Reading passage:
>>

Ricardo, John Stuart Mill, Washington, Jefferson, Edison, Marconi—each stand as pathfinders in respective realms. In the thriving city of Darlington in north England you may see the ancient locomotive, the first to draw carriages on rails; with its fantastic resemblance to a threshing engine it is hard to realize that it is the prototype and pathfinder of the highly developed giant of modern traffic.
Among all pathfinders Abraham holds a unique distinction. His adventurous life challenges attention not half so much because of the strange new lands he visited, as because of the unusual ambitions and desires that were throbbing in his heart. Abraham was the most promising of all the sons of Terah, but he differed from them chiefly in the ideal that was the ruling passion of his life. To him was given the first gleam of monotheism and he would
follow that guiding star with single devotion; his brethren believed in many gods, Abraham believed in One; his brethren believed in expediency, Abraham believed in his convictions and in being obedient thereto. Religion was the dominant factor with him. He had faith, faith in God, and in God's destiny for him. Because he was a man of faith, Abraham left his old associates, his old surroundings and went out into a strange land that he knew not, where he could give expression to the best that was within him. “He went out, not knowing whither he went.” He became a frontiersman in the life of faith, the first great pathfinder of the soulcountry.
The country of the soul of which Abraham was the pioneer may be hard to identify geographically. But its mystic call is felt by every sailor on the sea of life as the mythic isle of Atlantis summoned the mariners of old. Man is homesick for God, and ever more doth he seek Him in the country of the soul, and ever more doth he find Him there. When we think of that country of the soul where God dwells and where the human spirit dwells, we, too, would become pathfinders and search for ourselves the treasure and the beauty and the glory of this undiscovered country. We would know what seas wash its shores, what deserts and mountains and rivers and plains mark its topography, what climate tells the story of its summers and winters, what golden harvest and verdant foliage bespeak its products, what riches lie hidden in its deep bosom.

<<

Exercise instructions:
a: Decide whether each statement agrees with the passage on Abraham as pathfinder. Answer yes or no, and quote the words of the passage that settle it.
(i) The first locomotive to draw carriages on rails can be seen in Darlington.
(ii) Abraham's brethren shared his belief in one God.
(iii) The country of the soul is easy to identify geographically.
b: Using the passage on Abraham as pathfinder, answer each question briefly.
(i) Whose son was Abraham?
(ii) What does the ancient locomotive resemble?
(iii) What mythic isle summoned the mariners of old?
c: Carry the passage on Abraham as pathfinder forward from its final sentence.

Given information:
>>

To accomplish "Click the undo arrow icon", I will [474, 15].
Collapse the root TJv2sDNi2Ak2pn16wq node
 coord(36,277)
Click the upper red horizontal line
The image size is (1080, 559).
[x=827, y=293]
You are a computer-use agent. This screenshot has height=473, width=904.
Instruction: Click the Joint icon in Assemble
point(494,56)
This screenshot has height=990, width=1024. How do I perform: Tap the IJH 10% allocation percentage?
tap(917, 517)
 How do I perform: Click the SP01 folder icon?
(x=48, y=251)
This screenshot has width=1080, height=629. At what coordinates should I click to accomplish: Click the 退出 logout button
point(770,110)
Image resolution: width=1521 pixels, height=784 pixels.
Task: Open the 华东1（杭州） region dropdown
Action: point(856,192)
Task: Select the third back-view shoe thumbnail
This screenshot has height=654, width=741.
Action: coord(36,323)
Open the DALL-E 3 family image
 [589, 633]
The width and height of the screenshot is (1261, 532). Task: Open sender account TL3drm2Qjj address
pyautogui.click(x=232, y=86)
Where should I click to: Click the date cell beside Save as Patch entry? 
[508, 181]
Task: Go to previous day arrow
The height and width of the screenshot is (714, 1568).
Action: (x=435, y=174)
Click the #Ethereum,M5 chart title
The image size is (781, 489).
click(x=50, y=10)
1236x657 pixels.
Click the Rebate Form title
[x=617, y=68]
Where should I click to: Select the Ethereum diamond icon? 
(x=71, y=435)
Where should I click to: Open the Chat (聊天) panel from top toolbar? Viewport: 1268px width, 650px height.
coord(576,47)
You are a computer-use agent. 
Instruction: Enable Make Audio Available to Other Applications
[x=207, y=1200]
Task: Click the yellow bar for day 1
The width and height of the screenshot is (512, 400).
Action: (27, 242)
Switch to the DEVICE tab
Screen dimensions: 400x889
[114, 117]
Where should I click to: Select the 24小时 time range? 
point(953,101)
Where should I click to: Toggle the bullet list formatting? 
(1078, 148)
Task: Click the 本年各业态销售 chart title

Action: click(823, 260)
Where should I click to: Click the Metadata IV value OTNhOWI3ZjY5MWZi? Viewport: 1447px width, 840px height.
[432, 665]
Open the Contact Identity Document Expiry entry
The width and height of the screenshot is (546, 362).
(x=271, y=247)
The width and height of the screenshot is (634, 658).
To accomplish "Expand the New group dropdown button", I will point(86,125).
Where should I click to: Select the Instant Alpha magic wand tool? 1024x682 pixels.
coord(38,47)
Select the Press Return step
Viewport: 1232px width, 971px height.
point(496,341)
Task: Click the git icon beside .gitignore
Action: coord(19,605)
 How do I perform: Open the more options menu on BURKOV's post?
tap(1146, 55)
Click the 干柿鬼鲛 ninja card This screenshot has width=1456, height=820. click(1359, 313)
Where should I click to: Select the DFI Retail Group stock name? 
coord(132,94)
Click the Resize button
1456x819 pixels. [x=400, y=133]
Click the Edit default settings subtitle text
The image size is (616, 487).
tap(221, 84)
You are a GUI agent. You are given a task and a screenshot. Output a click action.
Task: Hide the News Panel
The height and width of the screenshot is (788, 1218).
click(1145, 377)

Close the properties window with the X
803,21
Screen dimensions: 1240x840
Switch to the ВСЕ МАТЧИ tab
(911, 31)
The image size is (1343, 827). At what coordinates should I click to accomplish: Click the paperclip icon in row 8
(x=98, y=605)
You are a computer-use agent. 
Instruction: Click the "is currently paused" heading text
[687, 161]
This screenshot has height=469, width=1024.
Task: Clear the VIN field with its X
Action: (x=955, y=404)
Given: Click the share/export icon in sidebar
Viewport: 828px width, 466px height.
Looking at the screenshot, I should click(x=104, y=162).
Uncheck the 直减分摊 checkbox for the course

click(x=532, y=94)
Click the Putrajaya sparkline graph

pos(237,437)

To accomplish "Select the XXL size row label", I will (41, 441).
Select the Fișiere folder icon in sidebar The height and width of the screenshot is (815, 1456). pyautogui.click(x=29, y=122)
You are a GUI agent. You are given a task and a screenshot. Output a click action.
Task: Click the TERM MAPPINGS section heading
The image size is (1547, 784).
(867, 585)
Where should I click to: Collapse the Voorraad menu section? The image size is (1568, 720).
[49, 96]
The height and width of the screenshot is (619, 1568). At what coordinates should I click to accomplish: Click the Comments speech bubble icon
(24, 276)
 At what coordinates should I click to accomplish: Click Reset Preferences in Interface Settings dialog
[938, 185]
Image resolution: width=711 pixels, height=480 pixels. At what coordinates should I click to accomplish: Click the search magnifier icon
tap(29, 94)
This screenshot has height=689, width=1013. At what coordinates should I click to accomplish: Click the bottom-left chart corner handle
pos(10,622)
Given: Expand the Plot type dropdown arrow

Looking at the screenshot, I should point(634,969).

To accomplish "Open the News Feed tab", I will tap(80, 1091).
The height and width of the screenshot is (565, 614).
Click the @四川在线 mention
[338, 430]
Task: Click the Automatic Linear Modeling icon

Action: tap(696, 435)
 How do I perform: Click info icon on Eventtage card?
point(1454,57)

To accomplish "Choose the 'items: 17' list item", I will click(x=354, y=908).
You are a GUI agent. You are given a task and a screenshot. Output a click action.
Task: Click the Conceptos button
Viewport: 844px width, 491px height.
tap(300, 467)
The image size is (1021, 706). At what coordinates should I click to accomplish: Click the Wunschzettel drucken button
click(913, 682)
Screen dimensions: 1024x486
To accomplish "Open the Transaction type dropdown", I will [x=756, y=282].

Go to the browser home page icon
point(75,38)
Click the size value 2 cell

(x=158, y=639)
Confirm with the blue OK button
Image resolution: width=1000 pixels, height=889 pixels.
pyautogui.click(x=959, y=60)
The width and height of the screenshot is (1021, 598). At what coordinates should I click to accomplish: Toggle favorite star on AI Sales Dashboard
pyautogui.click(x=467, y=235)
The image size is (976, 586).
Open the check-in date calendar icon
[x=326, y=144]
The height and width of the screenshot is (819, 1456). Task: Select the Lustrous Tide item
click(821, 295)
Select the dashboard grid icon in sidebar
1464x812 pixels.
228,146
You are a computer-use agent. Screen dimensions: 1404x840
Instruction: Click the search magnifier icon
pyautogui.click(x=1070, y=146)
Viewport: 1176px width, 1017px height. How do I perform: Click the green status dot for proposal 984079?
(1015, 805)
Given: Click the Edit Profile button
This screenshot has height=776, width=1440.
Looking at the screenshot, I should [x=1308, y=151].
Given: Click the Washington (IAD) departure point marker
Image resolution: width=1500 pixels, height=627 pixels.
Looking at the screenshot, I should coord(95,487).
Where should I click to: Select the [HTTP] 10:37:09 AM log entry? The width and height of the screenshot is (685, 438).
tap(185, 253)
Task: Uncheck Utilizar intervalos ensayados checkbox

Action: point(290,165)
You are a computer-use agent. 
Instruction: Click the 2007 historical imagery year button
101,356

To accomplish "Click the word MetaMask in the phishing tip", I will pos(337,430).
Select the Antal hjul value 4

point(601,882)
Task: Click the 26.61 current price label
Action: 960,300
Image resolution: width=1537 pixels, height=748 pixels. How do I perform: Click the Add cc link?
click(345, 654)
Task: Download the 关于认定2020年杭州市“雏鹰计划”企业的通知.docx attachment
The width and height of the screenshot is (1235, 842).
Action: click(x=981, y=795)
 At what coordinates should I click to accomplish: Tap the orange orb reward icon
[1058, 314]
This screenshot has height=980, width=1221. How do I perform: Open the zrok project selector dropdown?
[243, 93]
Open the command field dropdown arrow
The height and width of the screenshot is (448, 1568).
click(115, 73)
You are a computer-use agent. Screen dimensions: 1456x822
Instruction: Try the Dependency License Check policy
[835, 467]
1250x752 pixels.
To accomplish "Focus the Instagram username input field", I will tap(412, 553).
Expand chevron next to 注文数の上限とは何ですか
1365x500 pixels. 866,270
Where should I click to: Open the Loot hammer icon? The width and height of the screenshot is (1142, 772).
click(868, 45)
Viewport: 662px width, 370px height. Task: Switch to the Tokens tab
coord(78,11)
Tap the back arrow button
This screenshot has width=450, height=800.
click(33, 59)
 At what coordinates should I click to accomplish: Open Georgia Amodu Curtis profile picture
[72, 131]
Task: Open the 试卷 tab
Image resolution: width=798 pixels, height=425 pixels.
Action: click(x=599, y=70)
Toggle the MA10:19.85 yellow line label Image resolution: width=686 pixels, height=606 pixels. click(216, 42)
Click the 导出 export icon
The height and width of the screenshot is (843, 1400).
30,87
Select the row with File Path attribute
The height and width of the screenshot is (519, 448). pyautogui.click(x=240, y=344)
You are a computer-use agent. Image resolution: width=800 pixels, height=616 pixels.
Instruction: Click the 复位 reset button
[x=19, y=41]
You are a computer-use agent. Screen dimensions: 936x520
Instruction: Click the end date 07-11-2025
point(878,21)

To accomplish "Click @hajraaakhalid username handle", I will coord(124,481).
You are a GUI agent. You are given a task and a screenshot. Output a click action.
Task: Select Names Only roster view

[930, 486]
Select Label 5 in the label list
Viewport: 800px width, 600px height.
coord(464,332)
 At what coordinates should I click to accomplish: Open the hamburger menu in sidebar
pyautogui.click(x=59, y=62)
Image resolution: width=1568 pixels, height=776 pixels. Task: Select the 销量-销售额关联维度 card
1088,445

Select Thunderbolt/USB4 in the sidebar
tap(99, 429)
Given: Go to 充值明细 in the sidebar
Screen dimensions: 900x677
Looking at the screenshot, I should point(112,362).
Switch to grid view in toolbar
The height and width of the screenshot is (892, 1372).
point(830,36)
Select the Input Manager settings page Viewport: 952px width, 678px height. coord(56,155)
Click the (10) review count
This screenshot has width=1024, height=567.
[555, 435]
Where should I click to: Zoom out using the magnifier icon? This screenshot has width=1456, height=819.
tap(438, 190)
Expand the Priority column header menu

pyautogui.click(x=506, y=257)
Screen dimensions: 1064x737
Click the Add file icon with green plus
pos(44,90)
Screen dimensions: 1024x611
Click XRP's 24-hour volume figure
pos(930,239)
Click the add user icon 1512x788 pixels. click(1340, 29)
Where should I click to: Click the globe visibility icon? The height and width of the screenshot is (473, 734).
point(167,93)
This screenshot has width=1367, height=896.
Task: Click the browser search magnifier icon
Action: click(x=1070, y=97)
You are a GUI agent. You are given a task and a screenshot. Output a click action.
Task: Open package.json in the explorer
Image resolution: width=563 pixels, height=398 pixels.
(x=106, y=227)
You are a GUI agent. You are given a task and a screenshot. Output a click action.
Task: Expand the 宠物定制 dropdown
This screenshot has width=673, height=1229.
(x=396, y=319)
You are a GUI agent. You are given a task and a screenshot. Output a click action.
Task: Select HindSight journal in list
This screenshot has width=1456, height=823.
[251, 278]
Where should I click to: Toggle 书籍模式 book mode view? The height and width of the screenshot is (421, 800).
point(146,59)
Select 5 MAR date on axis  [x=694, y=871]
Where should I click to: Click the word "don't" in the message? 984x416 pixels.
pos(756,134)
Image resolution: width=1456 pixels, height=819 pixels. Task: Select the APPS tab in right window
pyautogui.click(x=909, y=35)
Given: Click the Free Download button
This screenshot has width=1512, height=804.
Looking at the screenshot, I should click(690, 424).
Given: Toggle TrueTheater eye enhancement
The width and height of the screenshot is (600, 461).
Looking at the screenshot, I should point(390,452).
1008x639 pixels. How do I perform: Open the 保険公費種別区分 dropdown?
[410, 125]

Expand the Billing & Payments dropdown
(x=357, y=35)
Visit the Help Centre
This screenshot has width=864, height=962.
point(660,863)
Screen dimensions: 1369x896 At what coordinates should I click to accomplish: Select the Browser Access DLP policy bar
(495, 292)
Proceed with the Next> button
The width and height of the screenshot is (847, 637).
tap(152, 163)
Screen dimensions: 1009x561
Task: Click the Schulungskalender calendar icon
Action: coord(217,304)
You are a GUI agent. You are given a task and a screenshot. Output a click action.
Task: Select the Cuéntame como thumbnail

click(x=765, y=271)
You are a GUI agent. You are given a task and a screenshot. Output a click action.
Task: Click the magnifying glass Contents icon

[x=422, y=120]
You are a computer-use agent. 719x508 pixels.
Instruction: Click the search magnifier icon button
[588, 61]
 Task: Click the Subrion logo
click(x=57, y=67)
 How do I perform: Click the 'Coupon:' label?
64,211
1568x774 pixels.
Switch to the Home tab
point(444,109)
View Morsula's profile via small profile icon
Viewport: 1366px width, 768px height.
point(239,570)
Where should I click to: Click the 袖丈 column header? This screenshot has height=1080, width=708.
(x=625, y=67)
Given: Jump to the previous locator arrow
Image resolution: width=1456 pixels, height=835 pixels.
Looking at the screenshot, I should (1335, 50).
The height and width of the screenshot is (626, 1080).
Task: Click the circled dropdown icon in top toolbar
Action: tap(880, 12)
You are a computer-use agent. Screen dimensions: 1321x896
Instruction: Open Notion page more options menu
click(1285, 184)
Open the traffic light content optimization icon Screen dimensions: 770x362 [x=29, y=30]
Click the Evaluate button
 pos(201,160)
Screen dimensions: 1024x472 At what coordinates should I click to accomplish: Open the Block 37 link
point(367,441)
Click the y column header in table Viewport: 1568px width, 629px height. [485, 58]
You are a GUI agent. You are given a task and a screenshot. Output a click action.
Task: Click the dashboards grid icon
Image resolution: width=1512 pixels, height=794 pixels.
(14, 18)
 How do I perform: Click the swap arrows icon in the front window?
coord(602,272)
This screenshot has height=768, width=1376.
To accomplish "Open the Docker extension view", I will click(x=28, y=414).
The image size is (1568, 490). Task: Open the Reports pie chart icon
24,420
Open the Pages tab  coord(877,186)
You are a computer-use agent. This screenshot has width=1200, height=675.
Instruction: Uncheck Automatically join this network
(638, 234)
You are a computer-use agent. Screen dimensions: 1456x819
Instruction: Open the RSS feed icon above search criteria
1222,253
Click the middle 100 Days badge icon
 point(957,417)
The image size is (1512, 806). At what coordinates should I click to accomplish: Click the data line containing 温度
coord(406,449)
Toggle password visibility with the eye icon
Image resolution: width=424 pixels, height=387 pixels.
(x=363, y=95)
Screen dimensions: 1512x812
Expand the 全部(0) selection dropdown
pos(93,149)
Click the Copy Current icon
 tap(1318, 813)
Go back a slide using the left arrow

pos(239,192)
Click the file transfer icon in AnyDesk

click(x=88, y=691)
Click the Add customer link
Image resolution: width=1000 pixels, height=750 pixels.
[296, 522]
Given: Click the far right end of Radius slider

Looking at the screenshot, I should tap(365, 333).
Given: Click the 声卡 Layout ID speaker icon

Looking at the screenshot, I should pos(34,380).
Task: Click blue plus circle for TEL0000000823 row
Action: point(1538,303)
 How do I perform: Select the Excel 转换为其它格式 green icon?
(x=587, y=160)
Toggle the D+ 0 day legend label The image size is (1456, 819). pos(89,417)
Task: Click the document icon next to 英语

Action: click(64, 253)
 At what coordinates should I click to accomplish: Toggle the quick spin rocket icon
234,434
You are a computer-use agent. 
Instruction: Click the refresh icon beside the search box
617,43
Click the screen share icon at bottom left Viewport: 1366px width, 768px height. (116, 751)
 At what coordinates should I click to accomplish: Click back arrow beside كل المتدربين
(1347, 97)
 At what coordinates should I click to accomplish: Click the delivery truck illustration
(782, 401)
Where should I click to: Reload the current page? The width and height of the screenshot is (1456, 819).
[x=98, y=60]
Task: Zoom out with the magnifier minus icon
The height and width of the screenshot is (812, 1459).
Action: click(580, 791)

<<

Set of answers:
a:
(i) Yes: "In the thriving city of Darlington in north England you may see the ancient locomotive, the first to draw carriages on rails"
(ii) No: "his brethren believed in many gods, Abraham believed in One"
(iii) No: "The country of the soul of which Abraham was the pioneer may be hard to identify geographically."

b:
(i) Terah
(ii) A threshing engine
(iii) Atlantis

c:
WHAT IS THE SOUL?
1. Before we can appreciate the glories of the soul-country by becoming pathfinders into its mysterious domain, we must inquire what is the soul.
I well remember my childhood conception of the soul. I always pictured it to myself as a towel folded into a roll and draped at the end, which an angel flying home held fast. I know not whence the thought came.
A fantastic idea, to be sure, mostly foolish, though partly wise. The soul is destined for angelic company, but it is no inanimate thing, it is the living spirit within, the livest something about us. In the authorized version of the Scriptures, one and the same Greek word is translated by two distinct English words, “Whosoever will save his life shall lose it," again, “ What shall it profit a man if he gain the whole world and lose his own soul.” The revised version uses "life" in both instances. The conclusion is that the soul and the spirit of life within us are one and the same thing. The life here spoken of is not mere physical existence, not mere mental life, nor psychic life, but each of these inspired and exalted by what Reginald Campbell calls “The essential man, the spiritual being tabernacling in the world of flesh, but having its truest affinities with the world of eternal life and love." That inner man is in turn worked upon and influenced by the use that is made of that which we call the animal, mental and psychic life. The soul of man is his real self, the hidden
being dwelling far within the physical vestment, who uses all the splendid faculties of the body, brain, heart, conscience, and the imagination for the expression of himself.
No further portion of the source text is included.